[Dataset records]

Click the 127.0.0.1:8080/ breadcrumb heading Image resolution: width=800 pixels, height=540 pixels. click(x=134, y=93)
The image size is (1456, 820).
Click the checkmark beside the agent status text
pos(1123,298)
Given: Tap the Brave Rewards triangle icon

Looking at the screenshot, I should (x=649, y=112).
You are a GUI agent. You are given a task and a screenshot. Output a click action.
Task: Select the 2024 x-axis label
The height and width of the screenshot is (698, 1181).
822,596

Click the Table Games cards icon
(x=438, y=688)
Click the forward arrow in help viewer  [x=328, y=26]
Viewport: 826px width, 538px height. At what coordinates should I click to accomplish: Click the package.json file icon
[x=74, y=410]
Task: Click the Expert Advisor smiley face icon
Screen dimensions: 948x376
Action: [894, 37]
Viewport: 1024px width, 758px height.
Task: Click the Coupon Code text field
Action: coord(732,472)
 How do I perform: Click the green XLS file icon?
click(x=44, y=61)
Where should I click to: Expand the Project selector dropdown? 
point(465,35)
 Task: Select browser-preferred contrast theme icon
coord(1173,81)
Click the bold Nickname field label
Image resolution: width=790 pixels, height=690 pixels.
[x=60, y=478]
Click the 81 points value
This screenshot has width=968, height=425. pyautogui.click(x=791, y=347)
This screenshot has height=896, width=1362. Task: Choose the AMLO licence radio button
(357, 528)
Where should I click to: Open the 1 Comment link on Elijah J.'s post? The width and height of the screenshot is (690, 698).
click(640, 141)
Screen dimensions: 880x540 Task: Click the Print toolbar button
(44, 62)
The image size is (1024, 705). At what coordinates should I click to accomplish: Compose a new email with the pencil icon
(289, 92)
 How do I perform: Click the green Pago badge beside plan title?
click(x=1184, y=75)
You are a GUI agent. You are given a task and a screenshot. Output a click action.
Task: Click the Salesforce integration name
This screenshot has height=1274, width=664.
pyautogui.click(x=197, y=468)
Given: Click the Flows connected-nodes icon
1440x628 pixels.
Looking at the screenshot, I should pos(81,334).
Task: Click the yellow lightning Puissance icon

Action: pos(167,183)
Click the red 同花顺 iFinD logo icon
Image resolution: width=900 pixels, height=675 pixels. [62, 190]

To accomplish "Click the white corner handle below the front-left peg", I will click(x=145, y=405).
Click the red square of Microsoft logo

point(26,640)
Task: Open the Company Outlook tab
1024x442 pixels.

WHAT TO DO: Every single record is to be set down again, unaltered.

RESULT OF THIS EXERCISE:
Click the 127.0.0.1:8080/ breadcrumb heading Image resolution: width=800 pixels, height=540 pixels. click(x=134, y=93)
The image size is (1456, 820).
Click the checkmark beside the agent status text
pos(1123,298)
Given: Tap the Brave Rewards triangle icon

Looking at the screenshot, I should (x=649, y=112).
You are a GUI agent. You are given a task and a screenshot. Output a click action.
Task: Select the 2024 x-axis label
The height and width of the screenshot is (698, 1181).
822,596

Click the Table Games cards icon
(x=438, y=688)
Click the forward arrow in help viewer  [x=328, y=26]
Viewport: 826px width, 538px height. At what coordinates should I click to accomplish: Click the package.json file icon
[x=74, y=410]
Task: Click the Expert Advisor smiley face icon
Screen dimensions: 948x376
Action: [894, 37]
Viewport: 1024px width, 758px height.
Task: Click the Coupon Code text field
Action: coord(732,472)
 How do I perform: Click the green XLS file icon?
click(x=44, y=61)
Where should I click to: Expand the Project selector dropdown? 
point(465,35)
 Task: Select browser-preferred contrast theme icon
coord(1173,81)
Click the bold Nickname field label
Image resolution: width=790 pixels, height=690 pixels.
[x=60, y=478]
Click the 81 points value
This screenshot has width=968, height=425. pyautogui.click(x=791, y=347)
This screenshot has height=896, width=1362. Task: Choose the AMLO licence radio button
(357, 528)
Where should I click to: Open the 1 Comment link on Elijah J.'s post? The width and height of the screenshot is (690, 698).
click(640, 141)
Screen dimensions: 880x540 Task: Click the Print toolbar button
(44, 62)
The image size is (1024, 705). At what coordinates should I click to accomplish: Compose a new email with the pencil icon
(289, 92)
 How do I perform: Click the green Pago badge beside plan title?
click(x=1184, y=75)
You are a GUI agent. You are given a task and a screenshot. Output a click action.
Task: Click the Salesforce integration name
This screenshot has height=1274, width=664.
pyautogui.click(x=197, y=468)
Given: Click the Flows connected-nodes icon
1440x628 pixels.
Looking at the screenshot, I should pos(81,334).
Task: Click the yellow lightning Puissance icon

Action: pos(167,183)
Click the red 同花顺 iFinD logo icon
Image resolution: width=900 pixels, height=675 pixels. [62, 190]

To accomplish "Click the white corner handle below the front-left peg", I will click(x=145, y=405).
Click the red square of Microsoft logo

point(26,640)
Task: Open the Company Outlook tab
1024x442 pixels.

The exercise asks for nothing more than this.